**Task to carry out**
Output the listing in full. Every line stays exactly as it is.

**Dataset records**
- - - - -

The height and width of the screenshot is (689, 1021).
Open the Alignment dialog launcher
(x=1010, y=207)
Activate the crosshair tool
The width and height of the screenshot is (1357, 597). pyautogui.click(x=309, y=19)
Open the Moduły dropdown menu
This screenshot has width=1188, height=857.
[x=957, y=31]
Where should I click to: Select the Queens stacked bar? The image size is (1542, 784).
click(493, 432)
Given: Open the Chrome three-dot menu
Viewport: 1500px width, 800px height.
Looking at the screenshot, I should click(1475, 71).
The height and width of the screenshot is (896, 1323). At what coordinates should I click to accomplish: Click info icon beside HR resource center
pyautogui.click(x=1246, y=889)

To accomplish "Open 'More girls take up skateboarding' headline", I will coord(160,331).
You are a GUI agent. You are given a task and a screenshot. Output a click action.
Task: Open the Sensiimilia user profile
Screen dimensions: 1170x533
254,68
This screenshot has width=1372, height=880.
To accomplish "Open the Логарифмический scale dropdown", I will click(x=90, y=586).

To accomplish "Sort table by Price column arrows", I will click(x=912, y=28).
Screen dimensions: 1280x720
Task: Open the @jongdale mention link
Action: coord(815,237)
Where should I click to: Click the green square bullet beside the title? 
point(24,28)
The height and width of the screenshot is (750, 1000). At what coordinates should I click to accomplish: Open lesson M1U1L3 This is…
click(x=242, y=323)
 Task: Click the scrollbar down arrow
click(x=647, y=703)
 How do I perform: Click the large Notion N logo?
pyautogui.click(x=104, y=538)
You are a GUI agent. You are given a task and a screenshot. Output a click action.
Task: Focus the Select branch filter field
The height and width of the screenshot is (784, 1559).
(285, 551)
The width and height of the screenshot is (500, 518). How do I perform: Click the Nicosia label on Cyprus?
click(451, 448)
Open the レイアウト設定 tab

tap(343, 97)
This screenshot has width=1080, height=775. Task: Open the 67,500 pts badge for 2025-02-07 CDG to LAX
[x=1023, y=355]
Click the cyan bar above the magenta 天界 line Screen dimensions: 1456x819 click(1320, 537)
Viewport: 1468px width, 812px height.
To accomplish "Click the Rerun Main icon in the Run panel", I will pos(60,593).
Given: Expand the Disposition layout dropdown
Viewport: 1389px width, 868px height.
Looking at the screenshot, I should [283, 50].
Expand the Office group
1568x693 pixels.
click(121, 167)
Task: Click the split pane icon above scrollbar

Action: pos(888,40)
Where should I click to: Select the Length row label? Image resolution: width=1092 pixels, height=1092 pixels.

- - - - -

**Task solution**
The height and width of the screenshot is (689, 1021).
Open the Alignment dialog launcher
(x=1010, y=207)
Activate the crosshair tool
The width and height of the screenshot is (1357, 597). pyautogui.click(x=309, y=19)
Open the Moduły dropdown menu
This screenshot has width=1188, height=857.
[x=957, y=31]
Where should I click to: Select the Queens stacked bar? The image size is (1542, 784).
click(493, 432)
Given: Open the Chrome three-dot menu
Viewport: 1500px width, 800px height.
Looking at the screenshot, I should click(1475, 71).
The height and width of the screenshot is (896, 1323). At what coordinates should I click to accomplish: Click info icon beside HR resource center
pyautogui.click(x=1246, y=889)

To accomplish "Open 'More girls take up skateboarding' headline", I will coord(160,331).
You are a GUI agent. You are given a task and a screenshot. Output a click action.
Task: Open the Sensiimilia user profile
Screen dimensions: 1170x533
254,68
This screenshot has width=1372, height=880.
To accomplish "Open the Логарифмический scale dropdown", I will click(x=90, y=586).

To accomplish "Sort table by Price column arrows", I will click(x=912, y=28).
Screen dimensions: 1280x720
Task: Open the @jongdale mention link
Action: coord(815,237)
Where should I click to: Click the green square bullet beside the title? 
point(24,28)
The height and width of the screenshot is (750, 1000). At what coordinates should I click to accomplish: Open lesson M1U1L3 This is…
click(x=242, y=323)
 Task: Click the scrollbar down arrow
click(x=647, y=703)
 How do I perform: Click the large Notion N logo?
pyautogui.click(x=104, y=538)
You are a GUI agent. You are given a task and a screenshot. Output a click action.
Task: Focus the Select branch filter field
The height and width of the screenshot is (784, 1559).
(285, 551)
The width and height of the screenshot is (500, 518). How do I perform: Click the Nicosia label on Cyprus?
click(451, 448)
Open the レイアウト設定 tab

tap(343, 97)
This screenshot has width=1080, height=775. Task: Open the 67,500 pts badge for 2025-02-07 CDG to LAX
[x=1023, y=355]
Click the cyan bar above the magenta 天界 line Screen dimensions: 1456x819 click(1320, 537)
Viewport: 1468px width, 812px height.
To accomplish "Click the Rerun Main icon in the Run panel", I will pos(60,593).
Given: Expand the Disposition layout dropdown
Viewport: 1389px width, 868px height.
Looking at the screenshot, I should [283, 50].
Expand the Office group
1568x693 pixels.
click(121, 167)
Task: Click the split pane icon above scrollbar

Action: pos(888,40)
Where should I click to: Select the Length row label? Image resolution: width=1092 pixels, height=1092 pixels.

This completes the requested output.